═══ Extracted information ═══

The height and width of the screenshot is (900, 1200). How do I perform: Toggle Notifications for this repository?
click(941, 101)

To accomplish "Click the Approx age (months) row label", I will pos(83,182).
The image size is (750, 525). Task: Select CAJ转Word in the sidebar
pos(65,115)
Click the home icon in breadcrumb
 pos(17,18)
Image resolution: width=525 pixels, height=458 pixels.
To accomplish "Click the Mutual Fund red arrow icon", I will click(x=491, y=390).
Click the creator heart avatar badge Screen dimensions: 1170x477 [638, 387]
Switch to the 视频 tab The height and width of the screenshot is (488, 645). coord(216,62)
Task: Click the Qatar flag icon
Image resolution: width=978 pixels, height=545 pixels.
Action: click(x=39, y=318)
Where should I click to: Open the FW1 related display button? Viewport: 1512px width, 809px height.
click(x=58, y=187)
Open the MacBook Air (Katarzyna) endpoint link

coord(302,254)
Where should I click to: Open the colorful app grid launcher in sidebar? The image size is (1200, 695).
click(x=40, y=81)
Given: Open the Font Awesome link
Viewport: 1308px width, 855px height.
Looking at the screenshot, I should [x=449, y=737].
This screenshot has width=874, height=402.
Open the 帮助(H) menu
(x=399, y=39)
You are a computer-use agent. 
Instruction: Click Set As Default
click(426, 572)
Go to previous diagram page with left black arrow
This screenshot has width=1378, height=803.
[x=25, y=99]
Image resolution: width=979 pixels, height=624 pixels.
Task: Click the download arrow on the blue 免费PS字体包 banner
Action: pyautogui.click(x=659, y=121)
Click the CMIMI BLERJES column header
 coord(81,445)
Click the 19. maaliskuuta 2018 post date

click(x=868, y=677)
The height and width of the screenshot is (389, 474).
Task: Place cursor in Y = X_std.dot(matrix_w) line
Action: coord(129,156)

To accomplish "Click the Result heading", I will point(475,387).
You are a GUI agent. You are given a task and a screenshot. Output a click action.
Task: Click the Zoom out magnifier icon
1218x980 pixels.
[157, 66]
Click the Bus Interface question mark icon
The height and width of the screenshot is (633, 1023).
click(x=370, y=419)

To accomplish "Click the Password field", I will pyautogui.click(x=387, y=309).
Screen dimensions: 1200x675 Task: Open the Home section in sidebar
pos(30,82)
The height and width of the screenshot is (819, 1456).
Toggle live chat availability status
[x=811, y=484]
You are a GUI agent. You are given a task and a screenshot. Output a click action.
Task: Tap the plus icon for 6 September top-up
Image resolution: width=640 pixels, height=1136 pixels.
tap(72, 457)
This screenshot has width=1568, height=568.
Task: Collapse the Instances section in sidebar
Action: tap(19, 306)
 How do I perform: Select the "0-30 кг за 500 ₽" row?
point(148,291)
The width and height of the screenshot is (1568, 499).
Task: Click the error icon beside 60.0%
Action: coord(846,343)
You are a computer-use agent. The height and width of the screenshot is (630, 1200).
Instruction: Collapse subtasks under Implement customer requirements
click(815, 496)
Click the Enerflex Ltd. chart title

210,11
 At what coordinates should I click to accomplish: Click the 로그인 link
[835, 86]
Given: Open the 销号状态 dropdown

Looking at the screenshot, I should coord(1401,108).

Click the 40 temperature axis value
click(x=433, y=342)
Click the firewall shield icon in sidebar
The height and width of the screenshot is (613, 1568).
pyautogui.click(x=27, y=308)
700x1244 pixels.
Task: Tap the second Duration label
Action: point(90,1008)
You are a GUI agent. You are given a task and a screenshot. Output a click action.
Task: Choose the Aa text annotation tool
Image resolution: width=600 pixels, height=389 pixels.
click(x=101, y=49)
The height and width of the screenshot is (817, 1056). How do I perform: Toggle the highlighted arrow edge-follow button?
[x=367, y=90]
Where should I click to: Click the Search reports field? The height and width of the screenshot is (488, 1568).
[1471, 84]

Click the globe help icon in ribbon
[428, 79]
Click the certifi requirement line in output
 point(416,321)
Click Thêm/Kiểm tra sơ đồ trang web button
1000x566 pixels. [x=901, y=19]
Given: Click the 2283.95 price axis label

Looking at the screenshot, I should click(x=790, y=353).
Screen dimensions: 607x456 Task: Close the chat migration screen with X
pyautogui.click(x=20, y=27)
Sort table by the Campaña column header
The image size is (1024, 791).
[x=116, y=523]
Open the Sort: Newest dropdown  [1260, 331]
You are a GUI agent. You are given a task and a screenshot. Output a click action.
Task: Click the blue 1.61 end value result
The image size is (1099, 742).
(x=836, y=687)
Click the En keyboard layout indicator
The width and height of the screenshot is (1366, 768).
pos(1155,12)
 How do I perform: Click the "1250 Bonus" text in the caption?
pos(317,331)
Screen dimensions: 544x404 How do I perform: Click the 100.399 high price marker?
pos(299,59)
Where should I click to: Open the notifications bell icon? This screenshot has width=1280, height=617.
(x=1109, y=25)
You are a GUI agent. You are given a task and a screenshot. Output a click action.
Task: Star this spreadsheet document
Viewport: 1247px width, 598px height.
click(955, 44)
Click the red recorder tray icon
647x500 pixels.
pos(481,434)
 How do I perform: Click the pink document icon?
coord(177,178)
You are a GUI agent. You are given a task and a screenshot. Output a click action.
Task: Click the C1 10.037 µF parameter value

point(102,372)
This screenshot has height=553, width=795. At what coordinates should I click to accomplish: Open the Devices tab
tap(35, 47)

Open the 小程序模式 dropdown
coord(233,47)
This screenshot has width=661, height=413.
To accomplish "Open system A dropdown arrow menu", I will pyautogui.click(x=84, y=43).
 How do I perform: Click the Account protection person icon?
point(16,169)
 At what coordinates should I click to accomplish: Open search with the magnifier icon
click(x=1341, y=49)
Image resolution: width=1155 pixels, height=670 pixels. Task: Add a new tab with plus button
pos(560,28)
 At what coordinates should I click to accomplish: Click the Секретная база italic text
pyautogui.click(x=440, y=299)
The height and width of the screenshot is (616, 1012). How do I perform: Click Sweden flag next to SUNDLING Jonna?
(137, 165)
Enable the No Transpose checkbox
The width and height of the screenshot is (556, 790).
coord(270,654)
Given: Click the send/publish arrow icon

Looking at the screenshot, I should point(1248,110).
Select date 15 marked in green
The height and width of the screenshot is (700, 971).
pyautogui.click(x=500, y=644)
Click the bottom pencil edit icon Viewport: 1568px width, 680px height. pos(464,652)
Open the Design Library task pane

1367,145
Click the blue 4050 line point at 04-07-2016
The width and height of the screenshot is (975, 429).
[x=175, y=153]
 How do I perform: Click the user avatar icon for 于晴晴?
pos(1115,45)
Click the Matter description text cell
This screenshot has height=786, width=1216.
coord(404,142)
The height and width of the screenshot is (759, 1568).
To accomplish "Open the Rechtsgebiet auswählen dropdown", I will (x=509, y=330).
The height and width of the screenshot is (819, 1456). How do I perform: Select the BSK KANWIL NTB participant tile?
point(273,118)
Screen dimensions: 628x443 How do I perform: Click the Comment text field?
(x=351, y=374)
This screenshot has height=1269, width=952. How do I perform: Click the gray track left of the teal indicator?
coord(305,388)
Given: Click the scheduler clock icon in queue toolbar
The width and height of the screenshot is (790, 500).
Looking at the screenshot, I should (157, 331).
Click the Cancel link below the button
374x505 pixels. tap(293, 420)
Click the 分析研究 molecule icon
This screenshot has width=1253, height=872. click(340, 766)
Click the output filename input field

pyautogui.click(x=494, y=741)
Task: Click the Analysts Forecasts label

═══

What is needed: Go through the material above line by line and copy it exactly.

Task result:
The height and width of the screenshot is (900, 1200). How do I perform: Toggle Notifications for this repository?
click(941, 101)

To accomplish "Click the Approx age (months) row label", I will pos(83,182).
The image size is (750, 525). Task: Select CAJ转Word in the sidebar
pos(65,115)
Click the home icon in breadcrumb
 pos(17,18)
Image resolution: width=525 pixels, height=458 pixels.
To accomplish "Click the Mutual Fund red arrow icon", I will click(x=491, y=390).
Click the creator heart avatar badge Screen dimensions: 1170x477 [638, 387]
Switch to the 视频 tab The height and width of the screenshot is (488, 645). coord(216,62)
Task: Click the Qatar flag icon
Image resolution: width=978 pixels, height=545 pixels.
Action: click(x=39, y=318)
Where should I click to: Open the FW1 related display button? Viewport: 1512px width, 809px height.
click(x=58, y=187)
Open the MacBook Air (Katarzyna) endpoint link

coord(302,254)
Where should I click to: Open the colorful app grid launcher in sidebar? The image size is (1200, 695).
click(x=40, y=81)
Given: Open the Font Awesome link
Viewport: 1308px width, 855px height.
Looking at the screenshot, I should [x=449, y=737].
This screenshot has width=874, height=402.
Open the 帮助(H) menu
(x=399, y=39)
You are a computer-use agent. 
Instruction: Click Set As Default
click(426, 572)
Go to previous diagram page with left black arrow
This screenshot has width=1378, height=803.
[x=25, y=99]
Image resolution: width=979 pixels, height=624 pixels.
Task: Click the download arrow on the blue 免费PS字体包 banner
Action: pyautogui.click(x=659, y=121)
Click the CMIMI BLERJES column header
 coord(81,445)
Click the 19. maaliskuuta 2018 post date

click(x=868, y=677)
The height and width of the screenshot is (389, 474).
Task: Place cursor in Y = X_std.dot(matrix_w) line
Action: coord(129,156)

To accomplish "Click the Result heading", I will point(475,387).
You are a GUI agent. You are given a task and a screenshot. Output a click action.
Task: Click the Zoom out magnifier icon
1218x980 pixels.
[157, 66]
Click the Bus Interface question mark icon
The height and width of the screenshot is (633, 1023).
click(x=370, y=419)

To accomplish "Click the Password field", I will pyautogui.click(x=387, y=309).
Screen dimensions: 1200x675 Task: Open the Home section in sidebar
pos(30,82)
The height and width of the screenshot is (819, 1456).
Toggle live chat availability status
[x=811, y=484]
You are a GUI agent. You are given a task and a screenshot. Output a click action.
Task: Tap the plus icon for 6 September top-up
Image resolution: width=640 pixels, height=1136 pixels.
tap(72, 457)
This screenshot has width=1568, height=568.
Task: Collapse the Instances section in sidebar
Action: tap(19, 306)
 How do I perform: Select the "0-30 кг за 500 ₽" row?
point(148,291)
The width and height of the screenshot is (1568, 499).
Task: Click the error icon beside 60.0%
Action: coord(846,343)
You are a computer-use agent. The height and width of the screenshot is (630, 1200).
Instruction: Collapse subtasks under Implement customer requirements
click(815, 496)
Click the Enerflex Ltd. chart title

210,11
 At what coordinates should I click to accomplish: Click the 로그인 link
[835, 86]
Given: Open the 销号状态 dropdown

Looking at the screenshot, I should coord(1401,108).

Click the 40 temperature axis value
click(x=433, y=342)
Click the firewall shield icon in sidebar
The height and width of the screenshot is (613, 1568).
pyautogui.click(x=27, y=308)
700x1244 pixels.
Task: Tap the second Duration label
Action: point(90,1008)
You are a GUI agent. You are given a task and a screenshot. Output a click action.
Task: Choose the Aa text annotation tool
Image resolution: width=600 pixels, height=389 pixels.
click(x=101, y=49)
The height and width of the screenshot is (817, 1056). How do I perform: Toggle the highlighted arrow edge-follow button?
[x=367, y=90]
Where should I click to: Click the Search reports field? The height and width of the screenshot is (488, 1568).
[1471, 84]

Click the globe help icon in ribbon
[428, 79]
Click the certifi requirement line in output
 point(416,321)
Click Thêm/Kiểm tra sơ đồ trang web button
1000x566 pixels. [x=901, y=19]
Given: Click the 2283.95 price axis label

Looking at the screenshot, I should click(x=790, y=353).
Screen dimensions: 607x456 Task: Close the chat migration screen with X
pyautogui.click(x=20, y=27)
Sort table by the Campaña column header
The image size is (1024, 791).
[x=116, y=523]
Open the Sort: Newest dropdown  [1260, 331]
You are a GUI agent. You are given a task and a screenshot. Output a click action.
Task: Click the blue 1.61 end value result
The image size is (1099, 742).
(x=836, y=687)
Click the En keyboard layout indicator
The width and height of the screenshot is (1366, 768).
pos(1155,12)
 How do I perform: Click the "1250 Bonus" text in the caption?
pos(317,331)
Screen dimensions: 544x404 How do I perform: Click the 100.399 high price marker?
pos(299,59)
Where should I click to: Open the notifications bell icon? This screenshot has width=1280, height=617.
(x=1109, y=25)
You are a GUI agent. You are given a task and a screenshot. Output a click action.
Task: Star this spreadsheet document
Viewport: 1247px width, 598px height.
click(955, 44)
Click the red recorder tray icon
647x500 pixels.
pos(481,434)
 How do I perform: Click the pink document icon?
coord(177,178)
You are a GUI agent. You are given a task and a screenshot. Output a click action.
Task: Click the C1 10.037 µF parameter value

point(102,372)
This screenshot has height=553, width=795. At what coordinates should I click to accomplish: Open the Devices tab
tap(35, 47)

Open the 小程序模式 dropdown
coord(233,47)
This screenshot has width=661, height=413.
To accomplish "Open system A dropdown arrow menu", I will pyautogui.click(x=84, y=43).
 How do I perform: Click the Account protection person icon?
point(16,169)
 At what coordinates should I click to accomplish: Open search with the magnifier icon
click(x=1341, y=49)
Image resolution: width=1155 pixels, height=670 pixels. Task: Add a new tab with plus button
pos(560,28)
 At what coordinates should I click to accomplish: Click the Секретная база italic text
pyautogui.click(x=440, y=299)
The height and width of the screenshot is (616, 1012). How do I perform: Click Sweden flag next to SUNDLING Jonna?
(137, 165)
Enable the No Transpose checkbox
The width and height of the screenshot is (556, 790).
coord(270,654)
Given: Click the send/publish arrow icon

Looking at the screenshot, I should point(1248,110).
Select date 15 marked in green
The height and width of the screenshot is (700, 971).
pyautogui.click(x=500, y=644)
Click the bottom pencil edit icon Viewport: 1568px width, 680px height. pos(464,652)
Open the Design Library task pane

1367,145
Click the blue 4050 line point at 04-07-2016
The width and height of the screenshot is (975, 429).
[x=175, y=153]
 How do I perform: Click the user avatar icon for 于晴晴?
pos(1115,45)
Click the Matter description text cell
This screenshot has height=786, width=1216.
coord(404,142)
The height and width of the screenshot is (759, 1568).
To accomplish "Open the Rechtsgebiet auswählen dropdown", I will (x=509, y=330).
The height and width of the screenshot is (819, 1456). How do I perform: Select the BSK KANWIL NTB participant tile?
point(273,118)
Screen dimensions: 628x443 How do I perform: Click the Comment text field?
(x=351, y=374)
This screenshot has height=1269, width=952. How do I perform: Click the gray track left of the teal indicator?
coord(305,388)
Given: Click the scheduler clock icon in queue toolbar
The width and height of the screenshot is (790, 500).
Looking at the screenshot, I should (157, 331).
Click the Cancel link below the button
374x505 pixels. tap(293, 420)
Click the 分析研究 molecule icon
This screenshot has width=1253, height=872. click(340, 766)
Click the output filename input field

pyautogui.click(x=494, y=741)
Task: Click the Analysts Forecasts label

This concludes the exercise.